Citazione di: Gio il 03 Nov 2010, 09:27
Io però non capisco una cosa.
Se discutiamo sui toni e sui modi della contestazione io mi trovo abbastanza d'accordo sul fatto che gli insulti personali siano una via sbagliata. Anzi credo che nel passato la contestazione condotta in questi termini abbia danneggiato più i contestatori che il contestato.
Ok, sul primo punto siamo entrambi d'accordo.

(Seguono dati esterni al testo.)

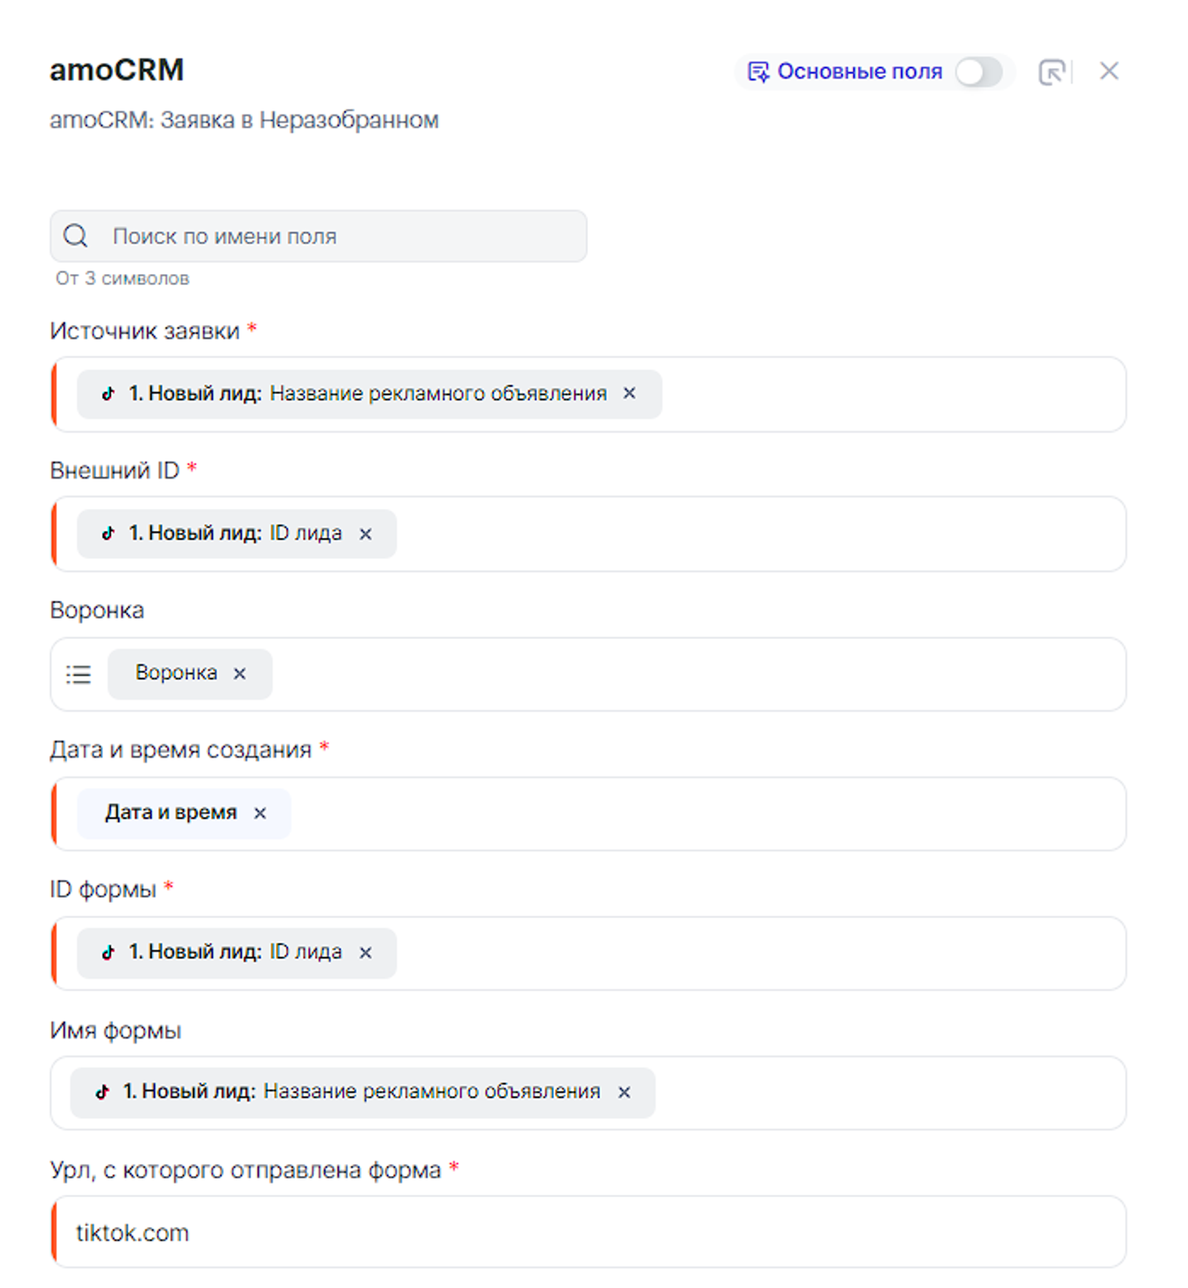Click the Урл field containing tiktok.com
This screenshot has height=1288, width=1188.
594,1232
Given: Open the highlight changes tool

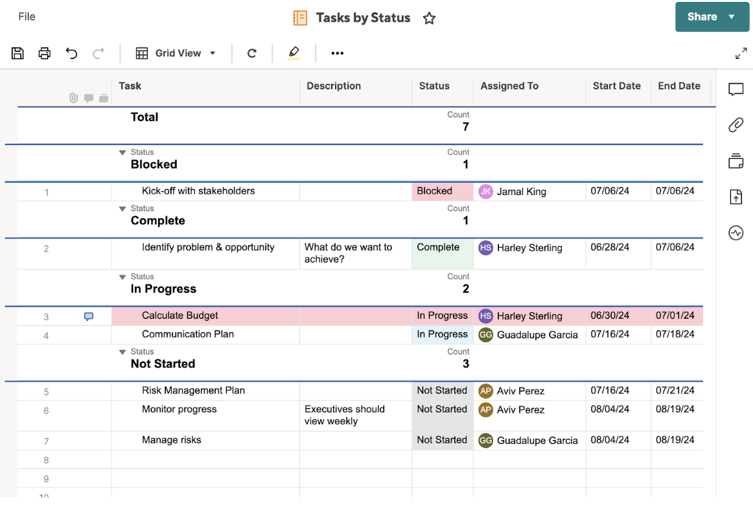Looking at the screenshot, I should pyautogui.click(x=294, y=53).
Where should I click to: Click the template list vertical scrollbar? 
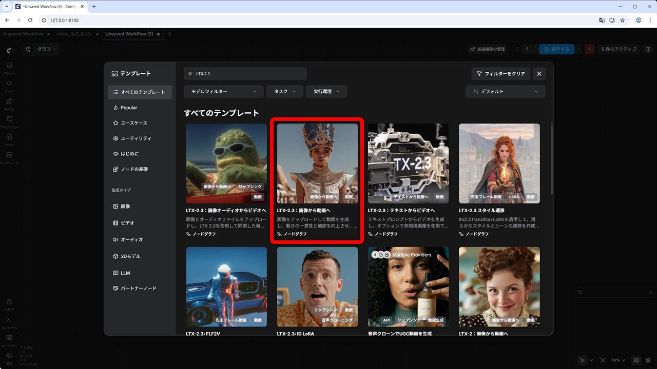pos(551,159)
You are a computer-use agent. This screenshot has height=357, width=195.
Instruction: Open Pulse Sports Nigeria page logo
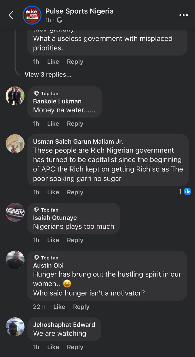[32, 15]

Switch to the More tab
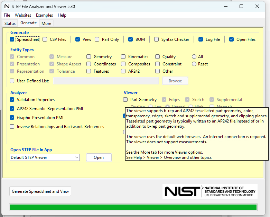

Modi e toni sono completamente sbagliati, ma secondo me a questo devi aggiungere un particolare fondamentale: le critiche dei soliti noti sono state SEMPRE interessate (chiusura dei rubinetti).
Quindi cosa succede? Che le critiche fatte sempre e comunque hanno trovato terreno fertile quando la Lazio è andata male.
Quando tutto lo stadio contestava non ci ha rimesso nè il contestato nè i contestatori, ci ha rimesso la Lazio in ambito prestazionale e ci hanno rimesso i tifosi genuini. Per me andare allo stadio lo scorso anno è stata una tortura, non tanto per i risultati, quanto per il fatto che non vedevo più l'ideale del tifoso laziale con cui sono cresciuto, ossia l'ideale del laziale capace di stare sempre e comunque vicino alla squadra.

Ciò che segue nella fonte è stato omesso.